--- Start of Extracted information ---

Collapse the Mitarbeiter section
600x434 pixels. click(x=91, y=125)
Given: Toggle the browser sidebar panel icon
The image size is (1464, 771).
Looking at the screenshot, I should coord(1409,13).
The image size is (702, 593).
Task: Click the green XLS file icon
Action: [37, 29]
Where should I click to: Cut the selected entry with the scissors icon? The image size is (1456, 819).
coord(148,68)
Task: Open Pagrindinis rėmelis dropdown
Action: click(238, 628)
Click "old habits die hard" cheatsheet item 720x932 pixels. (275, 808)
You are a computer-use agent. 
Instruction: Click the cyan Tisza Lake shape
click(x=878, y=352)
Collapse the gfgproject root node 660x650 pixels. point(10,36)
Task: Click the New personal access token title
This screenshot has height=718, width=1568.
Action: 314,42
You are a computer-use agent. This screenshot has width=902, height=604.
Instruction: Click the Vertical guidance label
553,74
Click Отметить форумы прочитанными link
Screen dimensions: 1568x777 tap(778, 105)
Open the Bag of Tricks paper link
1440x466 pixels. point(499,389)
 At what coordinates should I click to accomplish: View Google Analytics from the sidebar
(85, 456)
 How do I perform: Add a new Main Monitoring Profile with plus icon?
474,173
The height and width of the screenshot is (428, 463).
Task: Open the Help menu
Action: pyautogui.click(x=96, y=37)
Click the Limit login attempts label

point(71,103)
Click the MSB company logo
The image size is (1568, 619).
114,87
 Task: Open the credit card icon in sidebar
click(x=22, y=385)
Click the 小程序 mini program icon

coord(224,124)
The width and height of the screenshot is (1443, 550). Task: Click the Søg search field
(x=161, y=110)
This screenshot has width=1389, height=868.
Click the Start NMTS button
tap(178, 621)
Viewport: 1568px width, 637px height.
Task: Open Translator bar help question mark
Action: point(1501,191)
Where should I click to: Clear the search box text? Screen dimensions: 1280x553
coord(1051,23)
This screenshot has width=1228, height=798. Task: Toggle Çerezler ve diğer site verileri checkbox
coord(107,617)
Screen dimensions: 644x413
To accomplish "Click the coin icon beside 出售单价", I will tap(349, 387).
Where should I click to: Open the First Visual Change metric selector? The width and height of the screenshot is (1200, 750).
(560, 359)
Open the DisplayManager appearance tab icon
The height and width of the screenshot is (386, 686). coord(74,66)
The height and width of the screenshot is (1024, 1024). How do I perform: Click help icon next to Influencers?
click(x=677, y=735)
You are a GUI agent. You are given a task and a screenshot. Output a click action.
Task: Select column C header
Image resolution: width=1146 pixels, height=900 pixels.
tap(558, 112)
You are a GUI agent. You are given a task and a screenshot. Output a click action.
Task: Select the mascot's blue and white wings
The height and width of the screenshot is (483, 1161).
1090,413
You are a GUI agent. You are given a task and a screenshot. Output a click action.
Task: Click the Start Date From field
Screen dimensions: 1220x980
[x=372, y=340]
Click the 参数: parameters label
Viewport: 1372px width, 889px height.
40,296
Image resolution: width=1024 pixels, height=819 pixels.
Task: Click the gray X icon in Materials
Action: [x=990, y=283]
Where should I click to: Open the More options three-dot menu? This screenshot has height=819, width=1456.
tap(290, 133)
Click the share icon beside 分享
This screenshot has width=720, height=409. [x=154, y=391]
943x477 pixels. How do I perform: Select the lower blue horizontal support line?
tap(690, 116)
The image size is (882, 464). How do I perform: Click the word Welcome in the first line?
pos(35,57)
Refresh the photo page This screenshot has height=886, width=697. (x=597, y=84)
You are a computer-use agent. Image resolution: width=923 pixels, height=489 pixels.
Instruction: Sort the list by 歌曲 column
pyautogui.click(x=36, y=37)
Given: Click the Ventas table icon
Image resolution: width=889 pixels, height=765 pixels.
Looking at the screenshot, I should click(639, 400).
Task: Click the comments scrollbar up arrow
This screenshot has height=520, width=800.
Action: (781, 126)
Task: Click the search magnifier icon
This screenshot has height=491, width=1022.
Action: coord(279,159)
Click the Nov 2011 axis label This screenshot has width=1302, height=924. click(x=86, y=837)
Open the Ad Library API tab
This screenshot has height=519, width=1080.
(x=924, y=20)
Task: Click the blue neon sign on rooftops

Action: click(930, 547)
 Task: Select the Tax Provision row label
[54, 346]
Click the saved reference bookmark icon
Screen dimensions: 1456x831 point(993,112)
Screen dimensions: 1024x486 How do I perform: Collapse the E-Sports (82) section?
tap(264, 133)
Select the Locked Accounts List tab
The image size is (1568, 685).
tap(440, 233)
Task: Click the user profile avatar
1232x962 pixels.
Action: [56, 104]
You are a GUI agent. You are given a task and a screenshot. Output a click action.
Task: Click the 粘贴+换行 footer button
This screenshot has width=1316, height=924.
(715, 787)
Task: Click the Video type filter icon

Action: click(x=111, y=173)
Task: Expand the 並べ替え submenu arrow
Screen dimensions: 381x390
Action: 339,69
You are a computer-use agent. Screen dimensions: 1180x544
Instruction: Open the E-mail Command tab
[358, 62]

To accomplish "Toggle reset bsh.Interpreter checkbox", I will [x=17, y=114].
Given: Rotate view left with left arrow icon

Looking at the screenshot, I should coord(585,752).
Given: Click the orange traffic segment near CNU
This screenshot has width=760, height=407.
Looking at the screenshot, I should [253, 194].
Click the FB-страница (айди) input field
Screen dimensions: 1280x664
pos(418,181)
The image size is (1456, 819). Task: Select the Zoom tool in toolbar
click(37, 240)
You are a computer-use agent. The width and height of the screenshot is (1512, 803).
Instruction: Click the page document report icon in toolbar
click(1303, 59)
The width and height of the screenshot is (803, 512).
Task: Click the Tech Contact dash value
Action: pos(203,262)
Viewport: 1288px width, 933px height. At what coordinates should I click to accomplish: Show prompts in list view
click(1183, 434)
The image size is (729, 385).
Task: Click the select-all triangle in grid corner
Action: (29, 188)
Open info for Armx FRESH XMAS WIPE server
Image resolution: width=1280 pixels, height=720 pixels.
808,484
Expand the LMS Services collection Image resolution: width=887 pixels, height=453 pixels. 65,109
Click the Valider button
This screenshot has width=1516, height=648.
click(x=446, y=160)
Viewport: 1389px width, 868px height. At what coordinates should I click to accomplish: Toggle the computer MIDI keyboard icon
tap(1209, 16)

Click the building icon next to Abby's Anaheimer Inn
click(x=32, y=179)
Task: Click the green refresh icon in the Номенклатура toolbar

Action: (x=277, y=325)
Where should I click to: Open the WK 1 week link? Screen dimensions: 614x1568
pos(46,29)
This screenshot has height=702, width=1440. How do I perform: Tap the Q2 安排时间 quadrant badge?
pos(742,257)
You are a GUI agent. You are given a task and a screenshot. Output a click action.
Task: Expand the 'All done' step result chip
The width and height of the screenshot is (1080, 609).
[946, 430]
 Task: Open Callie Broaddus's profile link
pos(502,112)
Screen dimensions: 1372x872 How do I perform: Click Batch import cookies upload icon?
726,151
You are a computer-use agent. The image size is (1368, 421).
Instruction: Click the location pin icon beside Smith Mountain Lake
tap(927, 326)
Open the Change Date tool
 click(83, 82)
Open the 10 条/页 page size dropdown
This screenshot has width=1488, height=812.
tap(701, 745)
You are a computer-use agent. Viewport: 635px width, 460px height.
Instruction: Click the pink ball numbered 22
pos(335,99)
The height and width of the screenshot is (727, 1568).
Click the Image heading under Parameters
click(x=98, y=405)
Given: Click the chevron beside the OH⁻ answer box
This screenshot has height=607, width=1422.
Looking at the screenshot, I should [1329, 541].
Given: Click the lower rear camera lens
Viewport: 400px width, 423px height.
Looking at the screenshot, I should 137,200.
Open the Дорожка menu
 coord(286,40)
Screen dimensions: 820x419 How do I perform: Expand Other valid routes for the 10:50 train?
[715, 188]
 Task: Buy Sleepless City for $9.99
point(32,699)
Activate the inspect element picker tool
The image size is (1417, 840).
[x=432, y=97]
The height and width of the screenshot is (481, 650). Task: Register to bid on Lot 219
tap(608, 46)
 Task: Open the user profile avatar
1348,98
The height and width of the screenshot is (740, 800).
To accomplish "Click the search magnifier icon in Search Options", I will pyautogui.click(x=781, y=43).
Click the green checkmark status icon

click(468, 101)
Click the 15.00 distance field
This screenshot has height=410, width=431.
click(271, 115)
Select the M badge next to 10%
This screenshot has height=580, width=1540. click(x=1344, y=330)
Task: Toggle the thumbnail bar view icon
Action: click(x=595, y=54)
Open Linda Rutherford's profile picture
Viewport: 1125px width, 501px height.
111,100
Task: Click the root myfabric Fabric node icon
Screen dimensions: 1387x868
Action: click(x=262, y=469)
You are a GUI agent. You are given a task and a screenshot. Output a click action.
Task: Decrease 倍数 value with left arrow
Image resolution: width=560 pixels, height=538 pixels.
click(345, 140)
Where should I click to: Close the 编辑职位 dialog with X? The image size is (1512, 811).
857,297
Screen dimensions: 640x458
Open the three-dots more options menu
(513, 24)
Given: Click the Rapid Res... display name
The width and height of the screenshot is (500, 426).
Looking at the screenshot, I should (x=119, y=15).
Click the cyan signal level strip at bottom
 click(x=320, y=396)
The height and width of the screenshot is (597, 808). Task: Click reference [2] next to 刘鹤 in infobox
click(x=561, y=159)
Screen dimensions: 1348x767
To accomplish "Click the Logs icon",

--- End of Extracted information ---

> The task:
Rewrite the entries starting at the first one and ending at the line containing "Action: click(238, 628)", substituting "side panel" for "sidebar panel" and keeping everything else the same.

> Final result:
Collapse the Mitarbeiter section
600x434 pixels. click(x=91, y=125)
Given: Toggle the browser side panel icon
The image size is (1464, 771).
Looking at the screenshot, I should coord(1409,13).
The image size is (702, 593).
Task: Click the green XLS file icon
Action: [37, 29]
Where should I click to: Cut the selected entry with the scissors icon? The image size is (1456, 819).
coord(148,68)
Task: Open Pagrindinis rėmelis dropdown
Action: click(238, 628)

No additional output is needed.